▶ [Задания для выполнения]:
A - Ответьте на вопросы по отрывку о Толстом.
(i) Какое воспоминание неотступно преследовало Толстого?
(ii) Сколько десятин в Самарской губернии названо в цитате из «Исповеди»?
(iii) Сколько лет Толстой шел вперед, прежде чем оказался перед пропастью?
B - Продолжите отрывок о Толстом, начав сразу после его последнего предложения.

▶ [Текст]:
>>>>>

Лев Толстой - Труайя Анри. Страница 106

Но счастлив Толстой не был. Точнее говоря, выпавшее на его долю счастье не годилось ему, и он часто спрашивал себя, не существует ли другого. Неотступно преследовало воспоминание о ночи в Арзамасе. Иногда целыми днями не в состоянии был прочесть даже страницу, написать хотя бы строчку. Отупение сопровождало какое-то физическое равнодушие – автоматически выполнял, что привык. Потом, внезапно, как будто приходил в себя, недоумевал, и апатия сменялась ужасом.

Позже Лев Николаевич напишет в «Исповеди»: «Среди моих мыслей о хозяйстве, которые очень занимали меня в то время, мне вдруг приходил в голову вопрос: „Ну хорошо, у тебя будет 6000 десятин в Самарской губернии, 300 голов лошадей, а потом?..“ И я совершенно опешивал и не знал, что думать дальше. Или, начиная думать о том, как я воспитаю детей, я говорил себе: „Зачем?“ Или, рассуждая о том, как народ может достигнуть благосостояния, я вдруг говорил себе: „А мне что за дело?“ Или, думая о той славе, которую приобретут мне мои сочинения, я говорил себе: „Ну хорошо, ты будешь славнее Гоголя, Пушкина, Шекспира, Мольера, всех писателей в мире, – ну и что ж!“ И я ничего и ничего не мог ответить».

Если бы в этот момент его попросили назвать свое самое сокровенное желание, не смог бы ответить, потому что не хотел ничего. Причиной этому было осознание вдруг тщеты всех затеваемых человеком дел. Пятьдесят лет шел вперед, рассеянно всматриваясь в дрожащий на дереве листок или лицо прохожего, и вдруг оказался перед пропастью. «И остановиться нельзя, и назад нельзя, и закрыть глаза нельзя, чтобы не видеть, что ничего нет впереди, кроме обмана жизни и счастья и настоящих страданий и настоящей смерти – полного уничтожения».

<<<<<

▶ [Предоставленные записи]:
>>>>>

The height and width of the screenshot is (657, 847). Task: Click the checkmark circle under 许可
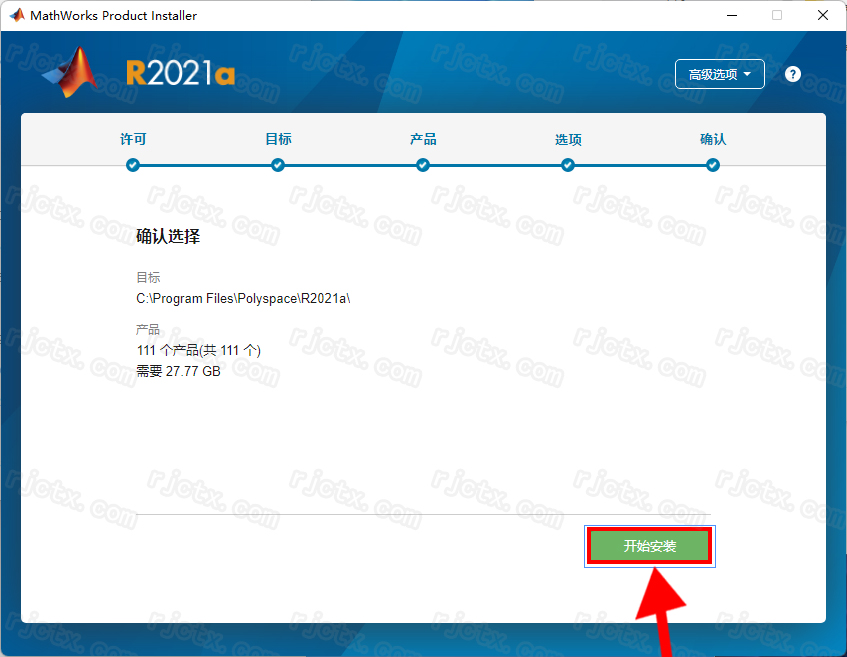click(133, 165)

<<<<<
>>>>>

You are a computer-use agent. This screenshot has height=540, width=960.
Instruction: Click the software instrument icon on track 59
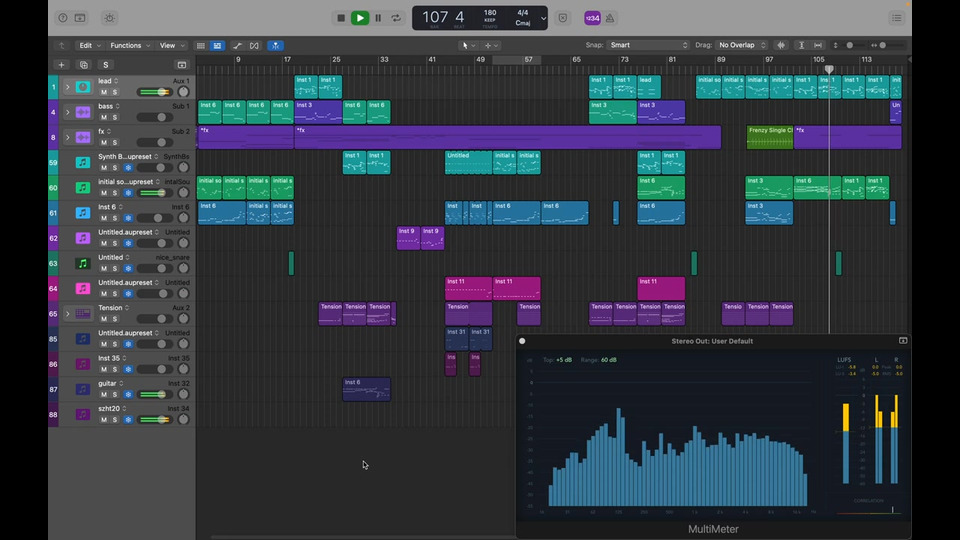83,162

<<<<<

▶ [Ответы к заданиям]:
A -
(i) Воспоминание о ночи в Арзамасе.
(ii) 6000 десятин.
(iii) Пятьдесят лет.

B -
Когда Толстой в своих размышлениях останавливался на этой точке, казалось, слышал вдали чей-то хохот: кто-то насмехался над ним, кто-то, кто давно все рассчитал.

«Невольно мне представлялось, что там где-то есть кто-то, который теперь потешается, глядя на меня, как я целые 30–40 лет жил, жил учась, развиваясь, возрастая телом и духом, и как я теперь, совсем окрепнув умом, дойдя до той вершины жизни, с которой открывается вся она, – как я дурак дураком стою на этой вершине, ясно понимая, что ничего в жизни и нет, и не было, и не будет. А ему смешно…»

Но раз жизнь – злой фарс, надо просто от нее отказаться. И с той же остротой, с какой прежде ощущал необходимость сражаться, теперь почувствовал вкус к смерти. Небытие привлекало его, как когда-то покупка новых земель. Предприятие это казалось легким и прибыльным, почти мгновенным обогащением. Мысль о жене и детях не беспокоила вовсе: его не станет, они будут жить на доходы от имения и книг. Оставалось решить, когда и как уйти из жизни. Лев Николаевич не торопился, в этом бреду все-таки проблескивал луч здравого смысла.

«Я не хотел торопиться только потому, что хотелось употребить все усилия, чтобы распутаться! Если не распутаюсь, то всегда успею, говорил я себе. И вот тогда я, счастливый человек, вынес из своей комнаты шнурок, где я каждый вечер бывал один, раздеваясь, чтобы не повеситься на перекладине между шкапами, и перестал ходить с ружьем на охоту, чтобы не соблазниться слишком легким способом избавления себя от жизни».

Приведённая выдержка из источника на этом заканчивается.